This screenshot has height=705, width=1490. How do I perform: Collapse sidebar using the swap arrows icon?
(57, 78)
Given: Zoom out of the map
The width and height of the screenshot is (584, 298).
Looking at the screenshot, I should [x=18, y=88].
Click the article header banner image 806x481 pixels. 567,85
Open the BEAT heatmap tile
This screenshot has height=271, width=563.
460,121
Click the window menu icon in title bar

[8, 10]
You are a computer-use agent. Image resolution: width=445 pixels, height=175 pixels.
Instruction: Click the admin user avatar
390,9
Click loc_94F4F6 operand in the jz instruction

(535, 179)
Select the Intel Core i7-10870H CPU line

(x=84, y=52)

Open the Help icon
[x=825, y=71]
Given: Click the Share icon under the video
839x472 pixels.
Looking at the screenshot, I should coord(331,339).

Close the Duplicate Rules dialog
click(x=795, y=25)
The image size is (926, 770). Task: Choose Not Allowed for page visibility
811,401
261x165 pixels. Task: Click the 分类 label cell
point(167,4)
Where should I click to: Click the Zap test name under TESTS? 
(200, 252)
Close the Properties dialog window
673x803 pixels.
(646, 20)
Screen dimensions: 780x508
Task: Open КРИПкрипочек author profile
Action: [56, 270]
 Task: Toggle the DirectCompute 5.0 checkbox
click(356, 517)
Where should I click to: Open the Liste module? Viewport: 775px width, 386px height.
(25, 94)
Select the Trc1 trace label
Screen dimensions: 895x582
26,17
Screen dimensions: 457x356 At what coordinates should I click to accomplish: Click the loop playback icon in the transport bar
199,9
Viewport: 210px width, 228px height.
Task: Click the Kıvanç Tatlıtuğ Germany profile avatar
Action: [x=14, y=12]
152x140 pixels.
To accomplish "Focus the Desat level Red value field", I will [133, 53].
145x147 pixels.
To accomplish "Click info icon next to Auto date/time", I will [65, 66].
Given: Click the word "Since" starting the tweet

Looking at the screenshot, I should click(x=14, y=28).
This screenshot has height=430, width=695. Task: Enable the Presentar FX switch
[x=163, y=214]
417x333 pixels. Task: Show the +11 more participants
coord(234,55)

Directions for this task:
Each line of the data that includes "will" should be copied.

Task result:
To accomplish "Focus the Desat level Red value field", I will [133, 53].
To accomplish "Click info icon next to Auto date/time", I will [65, 66].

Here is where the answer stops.